Identifiers
- Symbol: Cytochrom_C_asm
- Pfam: PF01578
- Pfam clan: CL0328
- InterPro: IPR002541
- TCDB: 9.B.14

Available protein structures:
- Pfam: structures / ECOD
- PDB: RCSB PDB; PDBe; PDBj
- PDBsum: structure summary

= Cytochrome c assembly protein family =

In molecular biology, the cytochrome c assembly protein family includes various proteins involved in cytochrome c assembly from mitochondria and bacteria. Members of this family include: CycK from Rhizobium leguminosarum, CcmC from Escherichia coli and Paracoccus denitrificans, and orf240 from Triticum aestivum (Wheat) mitochondria. The members of this family are probably integral membrane proteins with six predicted transmembrane helices that may comprise the membrane component of an ABC (ATP binding cassette) transporter complex.
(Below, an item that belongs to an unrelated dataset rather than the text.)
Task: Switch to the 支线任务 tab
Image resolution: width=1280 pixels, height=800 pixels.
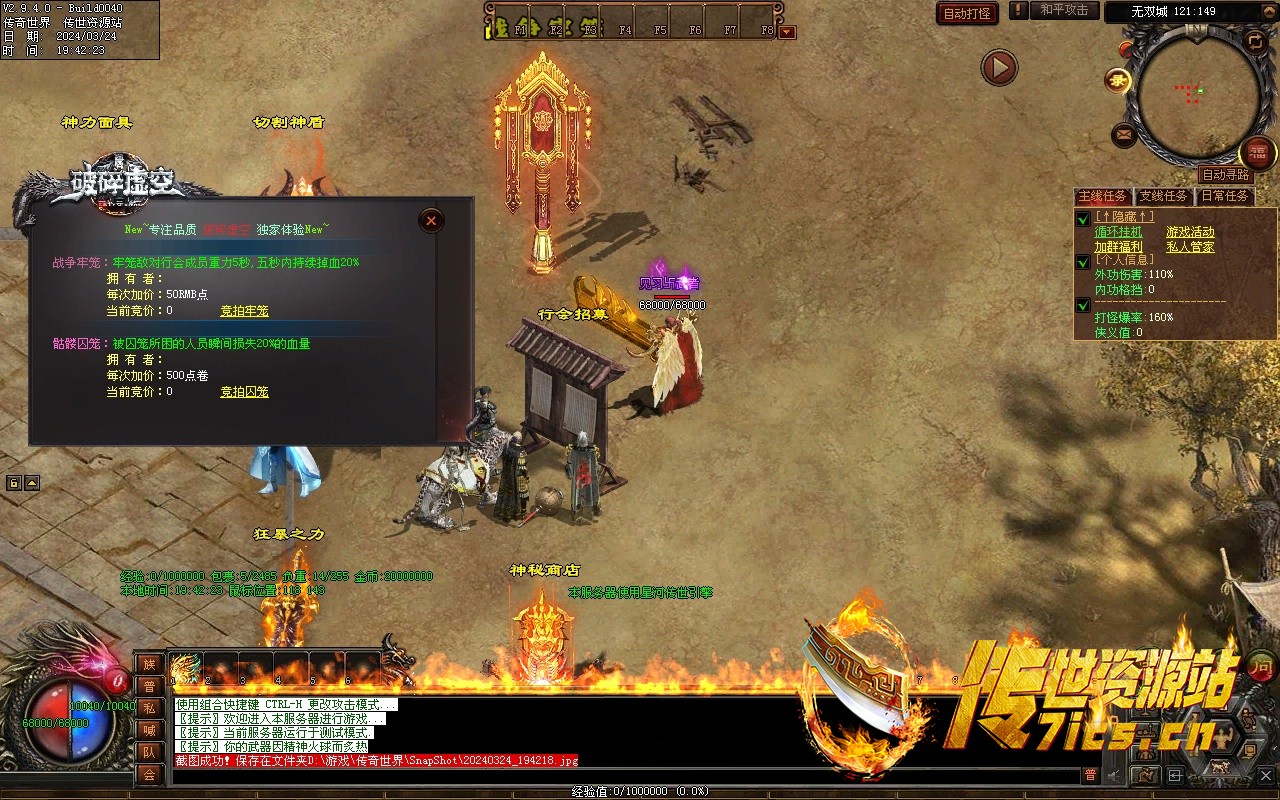Action: [1163, 196]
This transporter may be necessary for transport of some component needed for cytochrome c assembly. One member, R. leguminosarum CycK, contains a putative haem-binding motif. Wheat orf240 also contains a putative haem-binding motif and is a proposed ABC transporter with c-type haem as its proposed substrate. However it seems unlikely that all members of this family transport haem or c-type apocytochromes because P. denitrificans CcmC transports neither.